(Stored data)
··········

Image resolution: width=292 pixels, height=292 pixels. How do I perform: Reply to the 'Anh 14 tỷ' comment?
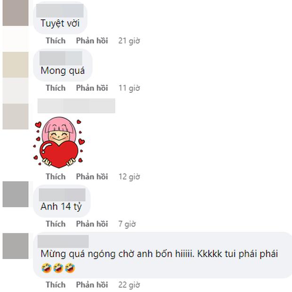click(x=92, y=224)
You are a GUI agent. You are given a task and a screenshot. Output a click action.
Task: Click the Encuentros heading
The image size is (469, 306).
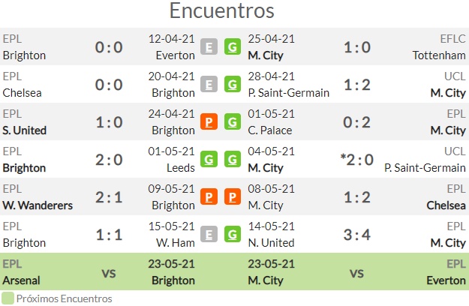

··········

** Required work **
Please transcribe exactly the lines from the one containing "You are a GUI" through the final line of the data, including both, and nothing else. Pictures are to be left out.

** Result of the exercise **
You are a GUI agent. You are given a task and a screenshot. Output a click action.
Task: Click the Encuentros heading
The image size is (469, 306).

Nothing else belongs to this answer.